» **WHAT YOU SHOULD DO**: Gather every line of the listing below that contains the string "Toggle", matching its case exactly.

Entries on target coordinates
++++

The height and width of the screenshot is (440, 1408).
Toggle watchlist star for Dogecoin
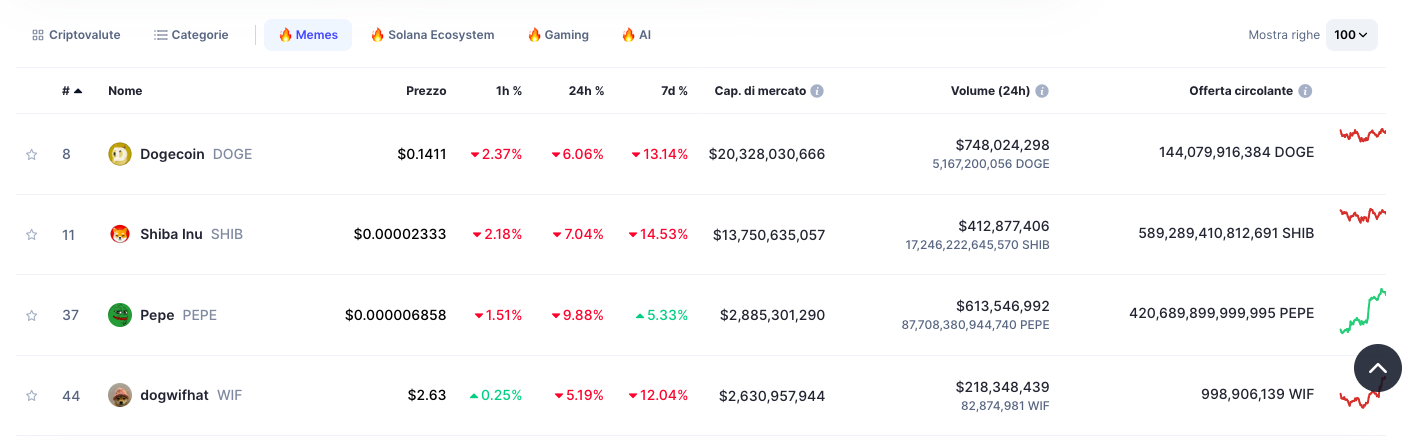[x=31, y=154]
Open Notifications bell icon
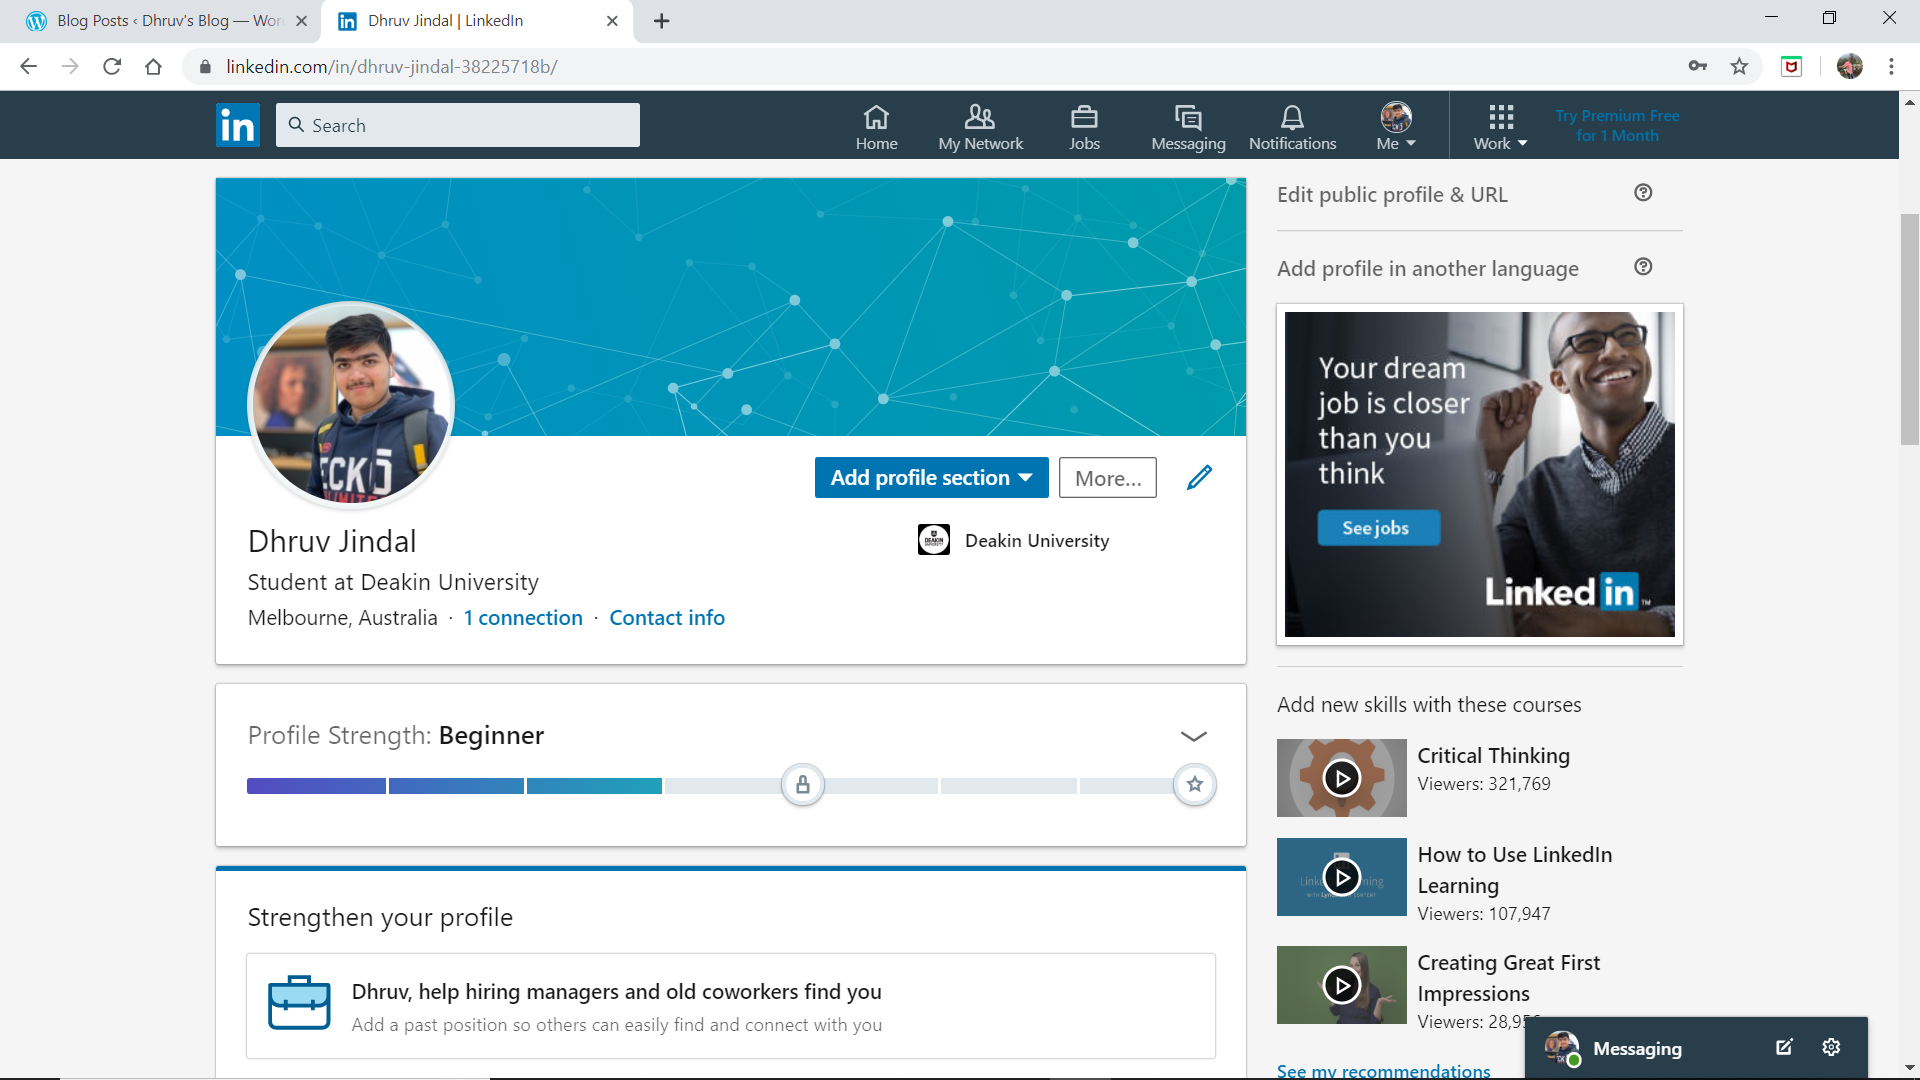 pos(1292,126)
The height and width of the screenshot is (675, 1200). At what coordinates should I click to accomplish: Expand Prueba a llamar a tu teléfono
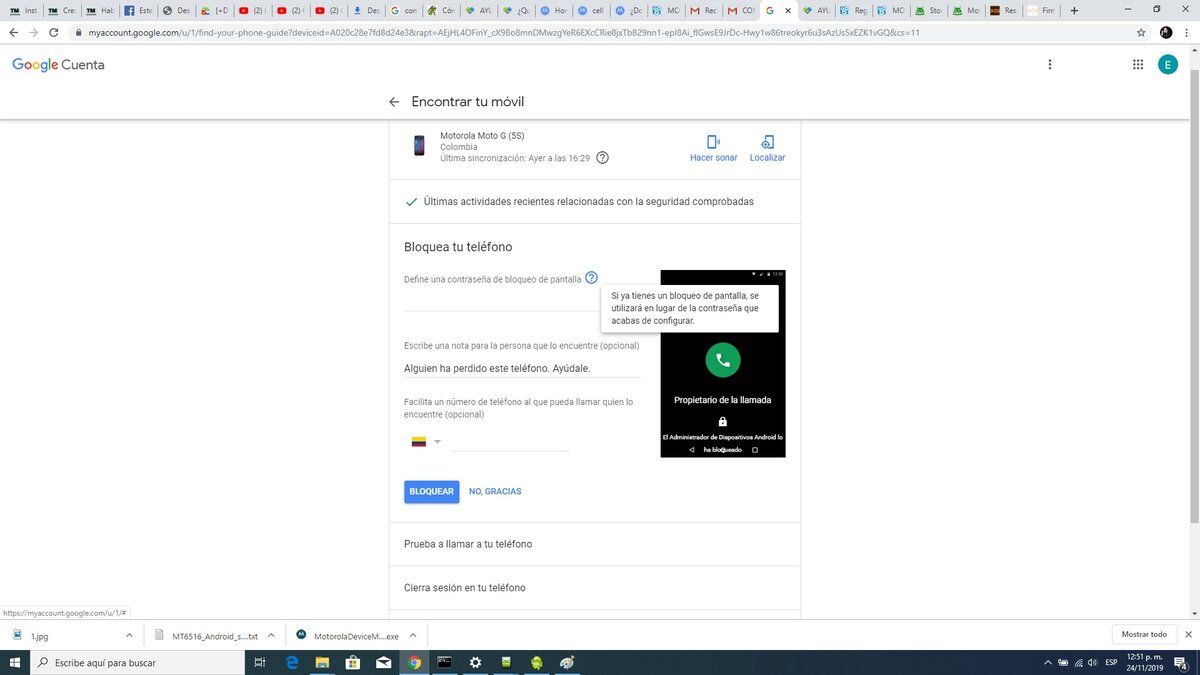[595, 544]
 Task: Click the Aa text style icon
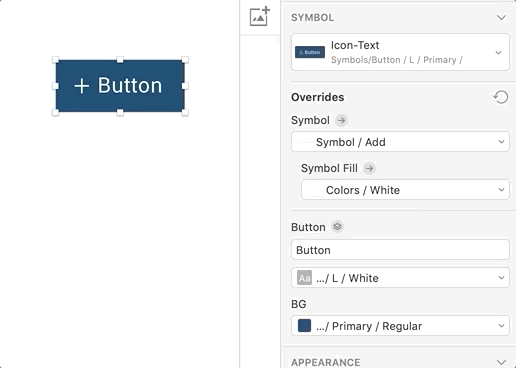pos(304,278)
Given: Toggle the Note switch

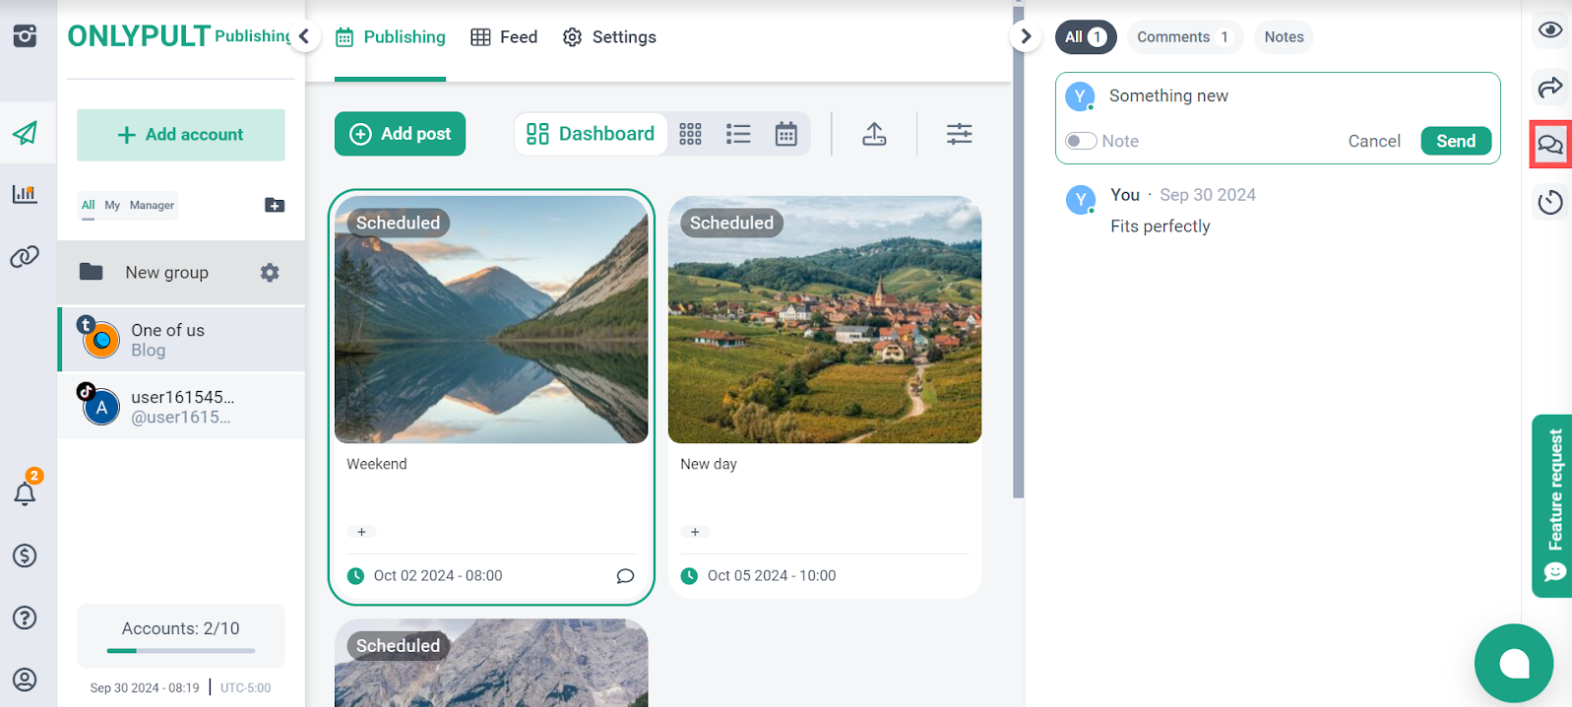Looking at the screenshot, I should (x=1081, y=141).
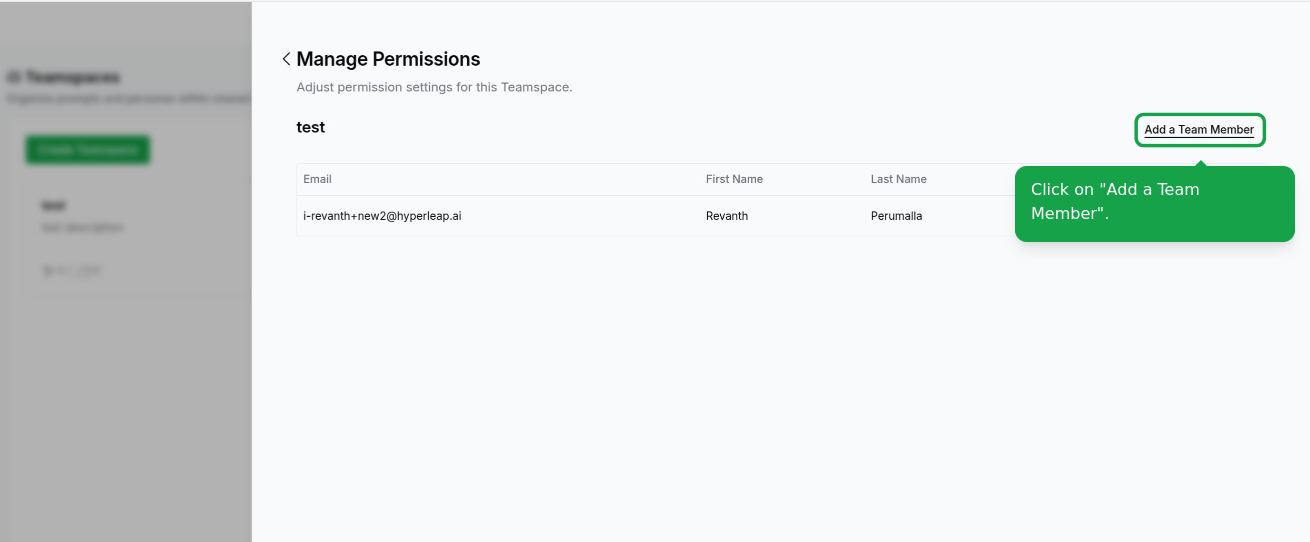Viewport: 1310px width, 542px height.
Task: Open the blurred test teamspace card
Action: pyautogui.click(x=138, y=238)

++++

» **ANSWER TO THE PROBLEM**:
Toggle watchlist star for Dogecoin
Given: Toggle the Note switch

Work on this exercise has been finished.